[DATA SHOWN]
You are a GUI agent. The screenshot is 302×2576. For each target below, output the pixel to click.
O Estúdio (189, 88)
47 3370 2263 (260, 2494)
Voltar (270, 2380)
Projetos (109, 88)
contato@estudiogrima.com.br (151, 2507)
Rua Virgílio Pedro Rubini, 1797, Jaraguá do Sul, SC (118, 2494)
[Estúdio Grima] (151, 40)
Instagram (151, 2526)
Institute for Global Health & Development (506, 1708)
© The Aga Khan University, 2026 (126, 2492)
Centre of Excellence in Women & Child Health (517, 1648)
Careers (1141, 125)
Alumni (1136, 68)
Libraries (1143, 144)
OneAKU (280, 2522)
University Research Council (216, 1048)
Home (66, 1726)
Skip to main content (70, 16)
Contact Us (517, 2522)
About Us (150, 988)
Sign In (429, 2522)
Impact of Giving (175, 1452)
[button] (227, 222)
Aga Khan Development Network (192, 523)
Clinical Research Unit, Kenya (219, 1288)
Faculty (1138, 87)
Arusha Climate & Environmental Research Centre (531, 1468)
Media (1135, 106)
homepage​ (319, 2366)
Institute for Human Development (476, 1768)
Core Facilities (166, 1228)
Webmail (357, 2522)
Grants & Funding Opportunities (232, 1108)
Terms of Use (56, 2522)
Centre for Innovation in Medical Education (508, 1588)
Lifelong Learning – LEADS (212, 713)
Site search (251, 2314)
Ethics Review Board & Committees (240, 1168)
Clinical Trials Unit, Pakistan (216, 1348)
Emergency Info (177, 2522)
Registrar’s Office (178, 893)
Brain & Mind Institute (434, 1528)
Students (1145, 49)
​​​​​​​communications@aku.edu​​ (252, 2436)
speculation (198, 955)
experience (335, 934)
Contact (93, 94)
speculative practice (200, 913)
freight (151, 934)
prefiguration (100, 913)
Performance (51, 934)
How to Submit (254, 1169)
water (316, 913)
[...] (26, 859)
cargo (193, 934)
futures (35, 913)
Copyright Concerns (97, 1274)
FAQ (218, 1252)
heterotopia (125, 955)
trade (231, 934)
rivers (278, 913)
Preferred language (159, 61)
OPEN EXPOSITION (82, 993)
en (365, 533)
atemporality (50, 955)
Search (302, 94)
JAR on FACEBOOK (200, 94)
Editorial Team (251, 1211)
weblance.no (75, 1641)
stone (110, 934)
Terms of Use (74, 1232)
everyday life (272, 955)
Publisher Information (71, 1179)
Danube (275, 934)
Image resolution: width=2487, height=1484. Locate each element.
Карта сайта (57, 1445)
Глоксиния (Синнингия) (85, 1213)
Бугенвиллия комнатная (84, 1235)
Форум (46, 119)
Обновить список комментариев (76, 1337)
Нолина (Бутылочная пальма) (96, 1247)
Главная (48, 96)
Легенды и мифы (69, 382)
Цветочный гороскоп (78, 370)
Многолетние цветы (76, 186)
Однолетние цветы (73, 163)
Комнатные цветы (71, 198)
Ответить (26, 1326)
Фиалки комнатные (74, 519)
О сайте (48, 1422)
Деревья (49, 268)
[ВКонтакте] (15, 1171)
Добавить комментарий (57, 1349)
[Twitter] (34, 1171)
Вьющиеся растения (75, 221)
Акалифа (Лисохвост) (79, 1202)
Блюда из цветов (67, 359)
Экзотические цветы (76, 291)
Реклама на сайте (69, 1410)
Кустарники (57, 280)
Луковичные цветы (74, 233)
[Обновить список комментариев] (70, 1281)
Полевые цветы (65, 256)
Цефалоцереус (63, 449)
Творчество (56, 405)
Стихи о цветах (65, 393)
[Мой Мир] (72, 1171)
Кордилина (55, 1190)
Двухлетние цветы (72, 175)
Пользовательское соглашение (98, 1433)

[EXERCISE DIRECTIONS]
Could you set down, word for word, only the lines above from the line with "Publisher Information (71, 1179)" to the line with "Экзотические цветы (76, 291)", including both?

[RESPONSE TO THE EXERCISE]
Publisher Information (71, 1179)
Danube (275, 934)
Image resolution: width=2487, height=1484. Locate each element.
Карта сайта (57, 1445)
Глоксиния (Синнингия) (85, 1213)
Бугенвиллия комнатная (84, 1235)
Форум (46, 119)
Обновить список комментариев (76, 1337)
Нолина (Бутылочная пальма) (96, 1247)
Главная (48, 96)
Легенды и мифы (69, 382)
Цветочный гороскоп (78, 370)
Многолетние цветы (76, 186)
Однолетние цветы (73, 163)
Комнатные цветы (71, 198)
Ответить (26, 1326)
Фиалки комнатные (74, 519)
О сайте (48, 1422)
Деревья (49, 268)
[ВКонтакте] (15, 1171)
Добавить комментарий (57, 1349)
[Twitter] (34, 1171)
Вьющиеся растения (75, 221)
Акалифа (Лисохвост) (79, 1202)
Блюда из цветов (67, 359)
Экзотические цветы (76, 291)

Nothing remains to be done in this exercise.